Berdasarkan pengungkapan kasus perkara yang dilakukan Satreskrim, kedua terduga pelaku ini beraksi dengan menakut-nakuti sekolah dengan mencari kesalahan penyelewengan dana Bantuan Operasional Sekolah (BOS). Tak hanya sekolah, terduga pelaku yang mengaku wartawan dari dua media cetak Redaksi Nusantara dan Demorakratis ini juga diduga beraksi memeras industri di Cilegon dan Bojonegara.

“Jadi mereka (oknum wartawan,red) menakut-nakuti pihak sekolah, jika terjadi penyelewengan di sekolah tersebut. Bila penyelewengan tidak mau dinaikan ke media, maka mereka meminta sejumlah uang,” kata AKBP Rizki Agung Prakoso, Kapolres Cilegon, Selasa (16/10/2018).

Dalam menjalankan aksi, sambung Rizki, keduanya berhasil memeras dengan mendapat uang senilai Rp 2 juta sebagai uang damai. Dua sekolah yang diperas pelaku, diantaranya SDN 1 Kebonsari, Kota Cilegon pada 4 September 2018 dan SMA Negeri 2 KS Cilegon pada 27 September 2018.

“Mereka sebelumnya minta ke pihak sekolah sebesar Rp10 juta. Selain itu, mereka memberikan bukti berupa kwitansi agar dapat dilaporkan ke pimpinan mereka,” ucapnya.

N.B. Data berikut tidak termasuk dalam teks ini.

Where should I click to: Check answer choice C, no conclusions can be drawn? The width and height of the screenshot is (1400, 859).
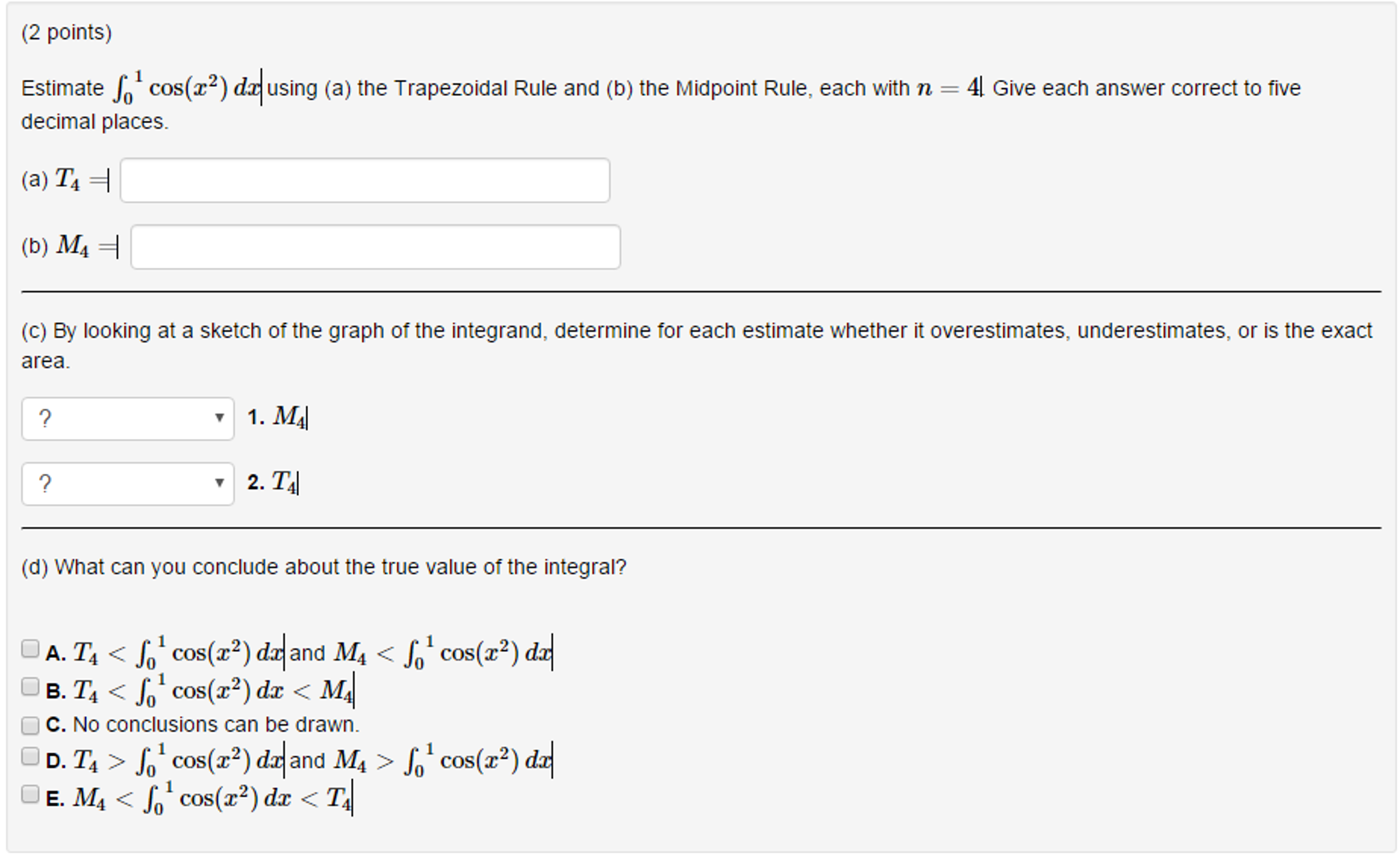point(30,724)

Akibat perbuatan yang dilakukan, lanjut Kapolres, para pelaku dijerat dengan Undang – Undang KUHP Pasal 369 tentang pemerasan dengan ancaman sembilan tahun kurungan penjara. Hingga saat ini, Polres memburu pelaku L dan dua pelaku lain karena masuk dalam Daftar Pencarian Orang (DPO).

Sementara itu, salah satu pelaku HS mengaku, dirinya melakukan aksi itu ketika diajak oleh rekannya bernama L dan dua orang lainnya.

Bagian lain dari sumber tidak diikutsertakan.